[Stored items]
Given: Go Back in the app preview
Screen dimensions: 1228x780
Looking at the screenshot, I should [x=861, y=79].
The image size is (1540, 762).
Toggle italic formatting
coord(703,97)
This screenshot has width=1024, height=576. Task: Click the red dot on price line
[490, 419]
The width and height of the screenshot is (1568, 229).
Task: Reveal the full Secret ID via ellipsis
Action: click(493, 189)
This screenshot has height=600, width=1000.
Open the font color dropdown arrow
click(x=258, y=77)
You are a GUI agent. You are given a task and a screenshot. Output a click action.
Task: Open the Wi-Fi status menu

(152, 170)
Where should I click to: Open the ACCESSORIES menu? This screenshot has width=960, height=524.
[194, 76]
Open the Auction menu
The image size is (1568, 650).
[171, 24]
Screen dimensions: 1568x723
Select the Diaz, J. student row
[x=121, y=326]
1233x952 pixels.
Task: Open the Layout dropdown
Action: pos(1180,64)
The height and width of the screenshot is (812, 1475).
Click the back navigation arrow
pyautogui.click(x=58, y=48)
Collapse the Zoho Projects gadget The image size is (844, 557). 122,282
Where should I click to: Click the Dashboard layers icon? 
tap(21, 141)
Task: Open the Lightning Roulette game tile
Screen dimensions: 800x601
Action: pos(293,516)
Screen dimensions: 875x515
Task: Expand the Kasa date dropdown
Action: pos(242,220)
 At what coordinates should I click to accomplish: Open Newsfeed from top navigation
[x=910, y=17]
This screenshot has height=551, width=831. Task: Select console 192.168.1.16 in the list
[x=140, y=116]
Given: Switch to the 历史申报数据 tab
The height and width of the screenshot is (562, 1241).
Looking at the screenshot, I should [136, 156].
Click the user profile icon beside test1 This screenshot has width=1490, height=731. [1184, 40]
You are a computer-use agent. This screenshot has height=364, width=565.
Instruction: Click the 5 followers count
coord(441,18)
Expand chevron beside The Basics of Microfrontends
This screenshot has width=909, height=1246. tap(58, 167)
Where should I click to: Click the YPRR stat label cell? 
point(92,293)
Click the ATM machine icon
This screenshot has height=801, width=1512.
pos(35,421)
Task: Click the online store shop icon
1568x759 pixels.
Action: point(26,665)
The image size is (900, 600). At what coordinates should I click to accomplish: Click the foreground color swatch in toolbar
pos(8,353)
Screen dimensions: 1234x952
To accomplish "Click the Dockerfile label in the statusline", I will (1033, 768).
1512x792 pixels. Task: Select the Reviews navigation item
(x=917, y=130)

* [WHAT IS EXPECTED]: Return the records exactly, character for character.

* [SOLUTION]:
Given: Go Back in the app preview
Screen dimensions: 1228x780
Looking at the screenshot, I should [x=861, y=79].
The image size is (1540, 762).
Toggle italic formatting
coord(703,97)
This screenshot has width=1024, height=576. Task: Click the red dot on price line
[490, 419]
The width and height of the screenshot is (1568, 229).
Task: Reveal the full Secret ID via ellipsis
Action: click(493, 189)
This screenshot has height=600, width=1000.
Open the font color dropdown arrow
click(x=258, y=77)
You are a GUI agent. You are given a task and a screenshot. Output a click action.
Task: Open the Wi-Fi status menu

(152, 170)
Where should I click to: Open the ACCESSORIES menu? This screenshot has width=960, height=524.
[194, 76]
Open the Auction menu
The image size is (1568, 650).
[171, 24]
Screen dimensions: 1568x723
Select the Diaz, J. student row
[x=121, y=326]
1233x952 pixels.
Task: Open the Layout dropdown
Action: pos(1180,64)
The height and width of the screenshot is (812, 1475).
Click the back navigation arrow
pyautogui.click(x=58, y=48)
Collapse the Zoho Projects gadget The image size is (844, 557). 122,282
Where should I click to: Click the Dashboard layers icon? 
tap(21, 141)
Task: Open the Lightning Roulette game tile
Screen dimensions: 800x601
Action: pos(293,516)
Screen dimensions: 875x515
Task: Expand the Kasa date dropdown
Action: pos(242,220)
 At what coordinates should I click to accomplish: Open Newsfeed from top navigation
[x=910, y=17]
This screenshot has height=551, width=831. Task: Select console 192.168.1.16 in the list
[x=140, y=116]
Given: Switch to the 历史申报数据 tab
The height and width of the screenshot is (562, 1241).
Looking at the screenshot, I should [136, 156].
Click the user profile icon beside test1 This screenshot has width=1490, height=731. [1184, 40]
You are a computer-use agent. This screenshot has height=364, width=565.
Instruction: Click the 5 followers count
coord(441,18)
Expand chevron beside The Basics of Microfrontends
This screenshot has width=909, height=1246. tap(58, 167)
Where should I click to: Click the YPRR stat label cell? 
point(92,293)
Click the ATM machine icon
This screenshot has height=801, width=1512.
pos(35,421)
Task: Click the online store shop icon
1568x759 pixels.
Action: point(26,665)
The image size is (900, 600). At what coordinates should I click to accomplish: Click the foreground color swatch in toolbar
pos(8,353)
Screen dimensions: 1234x952
To accomplish "Click the Dockerfile label in the statusline", I will (1033, 768).
1512x792 pixels. Task: Select the Reviews navigation item
(x=917, y=130)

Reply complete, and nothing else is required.